PG&E Corp. estimates it would cost as much as $150 billion this year alone to comply with a federal judge’s proposal to prevent wildfires.

California’s largest investor-owned utility said U.S. District Judge William Alsup’s plan for it to trim branches and inspect and repair thousands of miles of power lines would cost about five times as much as PG&E’s forecast liabilities for wildfires that scorched the state in 2017 and 2018 and would have to be funded by ratepayers.

His extraordinary safety precautions aren’t “feasible” as they would require more than 100 million trees to be removed and more than 650,000 employees to work full time, according to a court filing with PG&E’s response Wednesday. Prosecutors, too, said the proposal may be unworkable, raising questions about whether Alsup went too far with his plan “to reduce to zero the number of wildfires caused by PG&E in the 2019 wildfire season.”

The latest foray by the San Francisco judge is weighing on PG&E as it plans to seek bankruptcy protection by the end of this month amid potential liabilities of as much as $30 billion for wildfires from the last two years. Alsup is overseeing PG&E’s probation for safety violations that led to felony convictions for a previous incident — the 2010 explosion of one of its gas pipelines, which killed eight people.

In a Jan. 9 court order, Alsup said it’s his job to “protect the public from further wrongs” and “promote the rehabilitation of the offender.” His assertiveness was praised by California’s new governor, Gavin Newsom.

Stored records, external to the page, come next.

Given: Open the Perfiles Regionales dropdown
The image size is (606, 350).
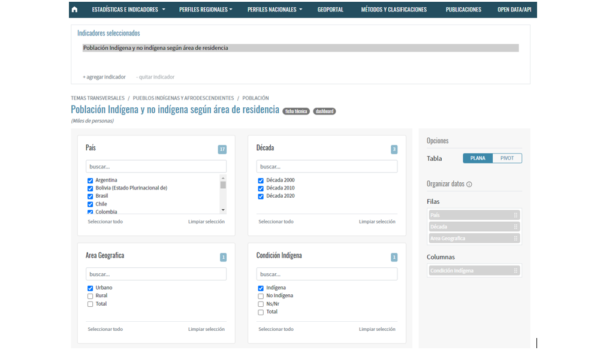Looking at the screenshot, I should pos(206,10).
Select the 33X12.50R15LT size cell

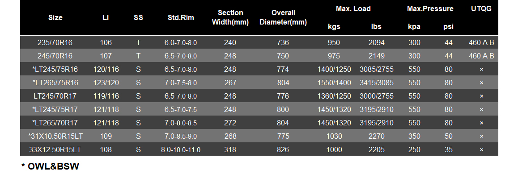point(55,149)
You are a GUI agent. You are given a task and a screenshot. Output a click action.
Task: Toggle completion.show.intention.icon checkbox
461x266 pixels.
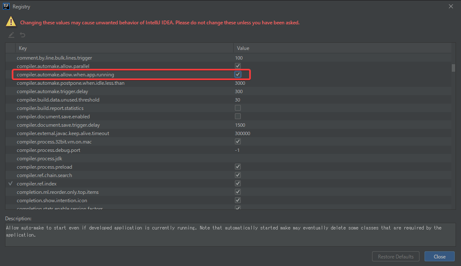coord(238,201)
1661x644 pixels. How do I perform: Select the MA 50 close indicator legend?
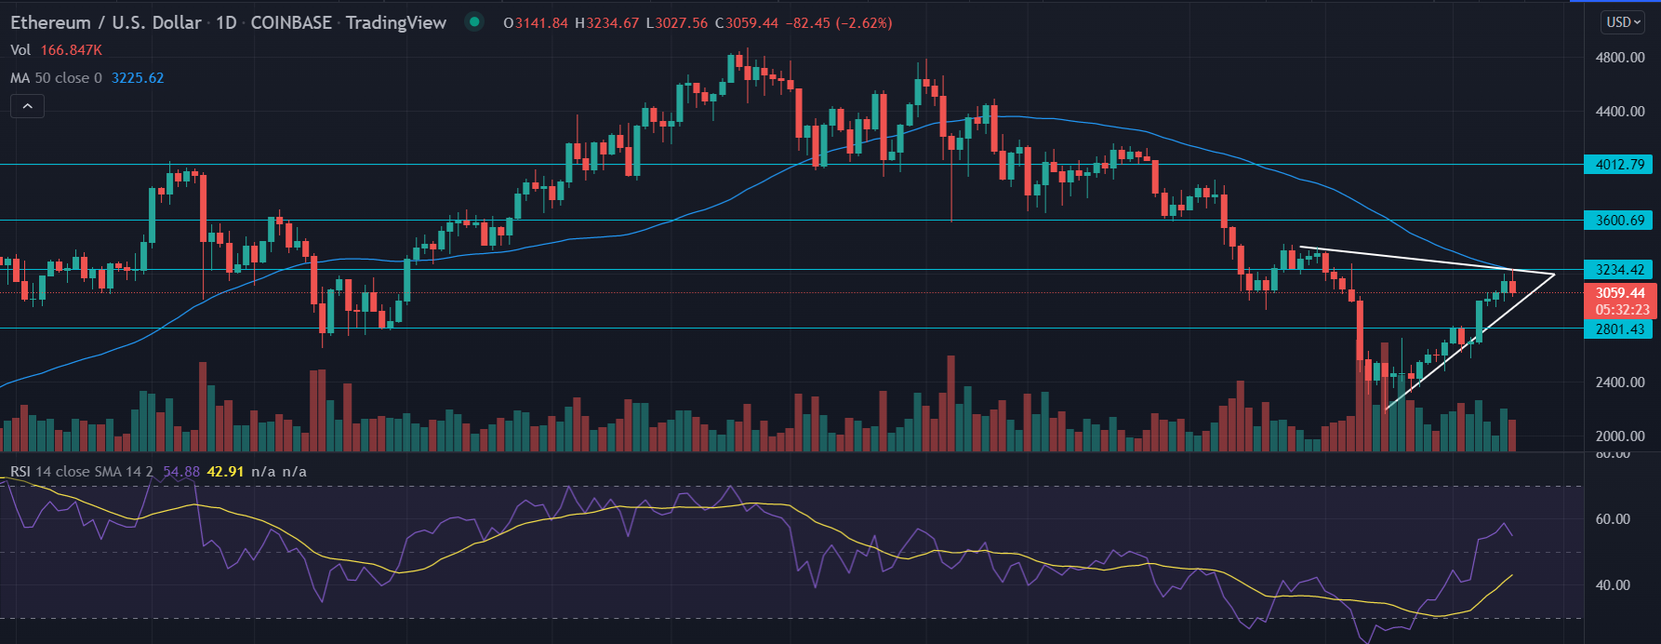pos(56,78)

PG&E would be subject to criminal sanctions if it fails to meet the new probationary conditions that the judge wants to impose — including trimming tree branches close to power lines and cutting local electricity supply in high-risk weather conditions.

Both the utility and prosecutors recommended having a court-appointed compliance monitor review the company’s wildfire-mitigation efforts. After the company’s 2016 conviction, the monitor was tasked with making sure PG&E doesn’t violate the terms of its probation and with scrutinizing its business practices more broadly.

“PG&E does not believe the proposed probation conditions are appropriate, and indeed PG&E does not believe it would be appropriate for the court to impose any new probation conditions that may conflict with the laws and regulations with which PG&E must comply,” the company said in its court filing.

The judge has warned that PG&E may face further prosecution from findings that its equipment caused more than a dozen wildfires in 2017 — although officials haven’t determined the causes of the most destructive and deadliest of the blazes over the past two years, the Tubbs and Camp fires. Alsup also has suggested that PG&E’s uninsulated power lines could be the root of the problem causing wildfires.

Some legal experts said it’s awkward for the company to object to the judge’s plan when it’s so closely aligned with what PG&E said it would do on its own.

After the November fire that leveled the town of Paradise and killed 86 people, the utility pledged precautions similar to what Alsup is calling for, including more careful vegetation management near its electric equipment.

“Only safe operation will be allowed,” Alsup wrote in his Jan. 9 order.